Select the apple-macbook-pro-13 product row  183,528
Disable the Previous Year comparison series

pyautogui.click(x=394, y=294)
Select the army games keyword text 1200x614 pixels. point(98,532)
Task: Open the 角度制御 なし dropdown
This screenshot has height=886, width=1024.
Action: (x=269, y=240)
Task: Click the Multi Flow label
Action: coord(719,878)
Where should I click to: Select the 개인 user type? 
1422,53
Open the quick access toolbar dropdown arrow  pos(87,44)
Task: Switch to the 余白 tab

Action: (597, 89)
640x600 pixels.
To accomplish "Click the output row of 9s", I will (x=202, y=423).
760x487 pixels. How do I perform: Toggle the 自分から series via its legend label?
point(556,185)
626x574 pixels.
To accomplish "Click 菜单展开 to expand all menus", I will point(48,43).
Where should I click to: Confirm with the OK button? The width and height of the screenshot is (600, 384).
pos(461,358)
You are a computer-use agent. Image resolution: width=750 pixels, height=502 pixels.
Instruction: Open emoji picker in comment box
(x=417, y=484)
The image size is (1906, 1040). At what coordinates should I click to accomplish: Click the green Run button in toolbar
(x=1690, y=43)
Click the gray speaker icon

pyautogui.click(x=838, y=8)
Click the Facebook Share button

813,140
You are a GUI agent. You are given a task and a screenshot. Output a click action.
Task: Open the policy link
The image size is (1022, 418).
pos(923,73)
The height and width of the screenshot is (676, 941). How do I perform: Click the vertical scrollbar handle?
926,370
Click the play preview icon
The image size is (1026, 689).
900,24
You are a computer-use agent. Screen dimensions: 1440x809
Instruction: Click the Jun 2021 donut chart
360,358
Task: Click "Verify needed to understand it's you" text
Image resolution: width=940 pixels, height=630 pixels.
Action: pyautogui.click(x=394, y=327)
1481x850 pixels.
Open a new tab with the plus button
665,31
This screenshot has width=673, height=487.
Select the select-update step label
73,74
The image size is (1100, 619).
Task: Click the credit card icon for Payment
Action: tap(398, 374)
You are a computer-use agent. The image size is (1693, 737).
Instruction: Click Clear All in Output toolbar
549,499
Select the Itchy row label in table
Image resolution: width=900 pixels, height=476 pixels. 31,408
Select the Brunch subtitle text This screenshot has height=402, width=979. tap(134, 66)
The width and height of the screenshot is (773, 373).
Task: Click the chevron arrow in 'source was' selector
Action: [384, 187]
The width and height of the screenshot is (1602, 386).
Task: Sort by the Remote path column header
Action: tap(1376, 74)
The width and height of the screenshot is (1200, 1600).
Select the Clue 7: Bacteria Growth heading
—————
TASK TO COMPLETE —
The lines from the start of the entries above through the line containing "Task: Open the policy link" are the ones to return, please; copy them exactly and include both ends.

YOUR SOLUTION —
Select the apple-macbook-pro-13 product row  183,528
Disable the Previous Year comparison series

pyautogui.click(x=394, y=294)
Select the army games keyword text 1200x614 pixels. point(98,532)
Task: Open the 角度制御 なし dropdown
This screenshot has height=886, width=1024.
Action: (x=269, y=240)
Task: Click the Multi Flow label
Action: coord(719,878)
Where should I click to: Select the 개인 user type? 
1422,53
Open the quick access toolbar dropdown arrow  pos(87,44)
Task: Switch to the 余白 tab

Action: (597, 89)
640x600 pixels.
To accomplish "Click the output row of 9s", I will (x=202, y=423).
760x487 pixels. How do I perform: Toggle the 自分から series via its legend label?
point(556,185)
626x574 pixels.
To accomplish "Click 菜单展开 to expand all menus", I will point(48,43).
Where should I click to: Confirm with the OK button? The width and height of the screenshot is (600, 384).
pos(461,358)
You are a computer-use agent. Image resolution: width=750 pixels, height=502 pixels.
Instruction: Open emoji picker in comment box
(x=417, y=484)
The image size is (1906, 1040). At what coordinates should I click to accomplish: Click the green Run button in toolbar
(x=1690, y=43)
Click the gray speaker icon

pyautogui.click(x=838, y=8)
Click the Facebook Share button

813,140
You are a GUI agent. You are given a task and a screenshot. Output a click action.
Task: Open the policy link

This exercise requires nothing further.